Angel de Thierry Mugler
Evento inmersivo de formación / Experiencia de marca
Dualidad atemporal
“Beware of Angels” fue el concepto creativo de la campaña de Angel Eau de Parfum de Thierry Mugler utilizada en 2014. La campaña exploraba la dualidad inherente a la fragancia: lo celestial y lo demoníaco, lo inocente y lo adictivo, advirtiendo sobre el poder seductor de un perfume icónico. Protagonizada por Georgia May Jagger, heredera del legado de Angel tras la campaña original protagonizada por su madre Jerry Hall, la comunicación reforzaba la atemporalidad y el carácter provocador de la fragancia. Angel, lanzado en 1992, es el primer perfume gourmand de la historia, reconocido por su mezcla audaz de notas dulces, envolventes y profundas.

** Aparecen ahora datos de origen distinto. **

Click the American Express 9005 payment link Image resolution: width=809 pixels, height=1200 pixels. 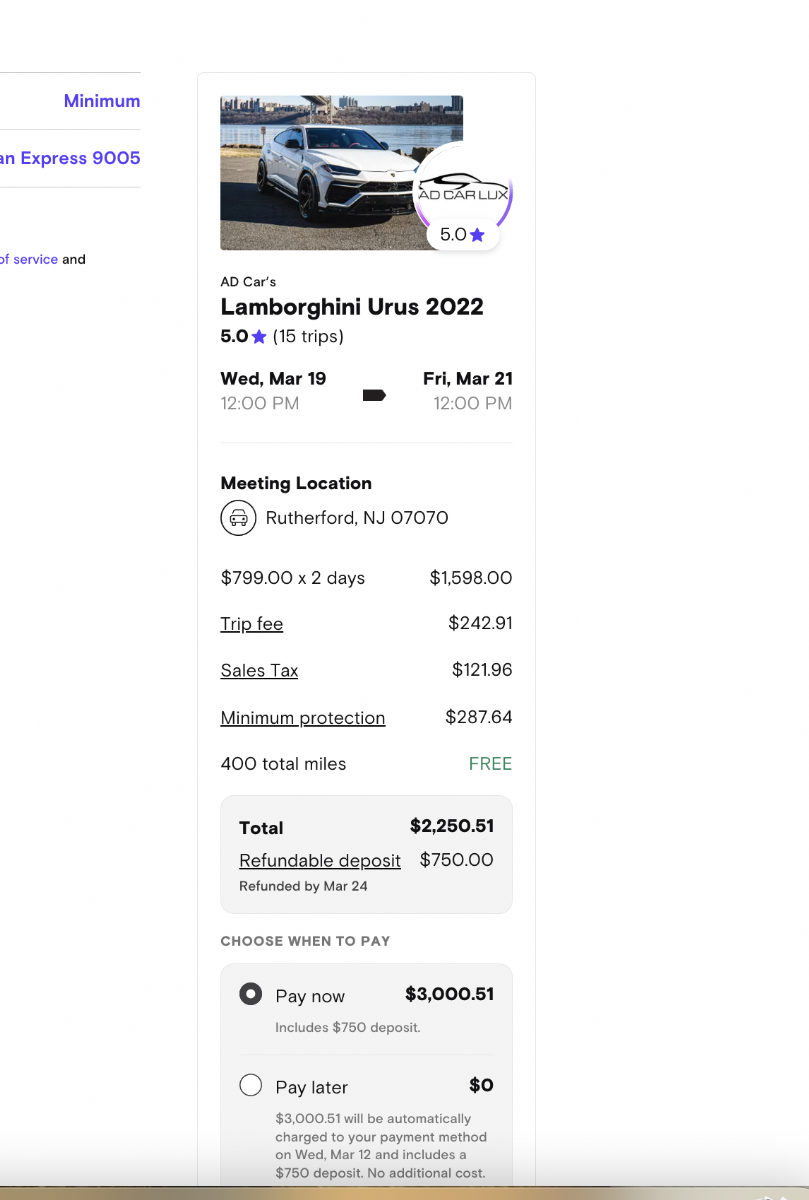click(x=70, y=158)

El reto del proyecto consistía en formar a la fuerza de ventas en el nuevo formato del perfume, trasladando el universo olfativo y narrativo de Angel a una experiencia física clara, memorable y pedagógica.
Objetivo
Crear una experiencia formativa inmersiva que facilitara la comprensión profunda del perfume Angel, su composición, su discurso de marca y su dualidad, a través de un recorrido sensorial alineado con las notas y el imaginario de la fragancia.
“Beware of Angels: Un viaje sensorial”
El evento se desarrolló en el Hotel Renaissance de Santiago de Chile y se planteó como una experiencia formativa e inmersiva para la fuerza de ventas del perfume Angel. La jornada comenzó con una charla y coffee break en un espacio completamente blanco, de estética limpia y luminosa, que reforzaba la idea de pureza y claridad. Desde este punto, los asistentes iniciaron un recorrido sensorial diseñado para comprender el universo olfativo y conceptual de la fragancia.
La experiencia se articuló en tres ambientes: Cielo, un espacio etéreo y blanco que representaba el lado celestial de Angel; Delicia Rosa, un entorno gourmand y dulce inspirado en las notas más adictivas del perfume; y Voluptuosidad, una atmósfera intensa y provocadora, con referencias teatrales.
El evento finalizó con un brunch en tonos blancos y celestes, cerrando el recorrido de forma coherente, elegante y memorable.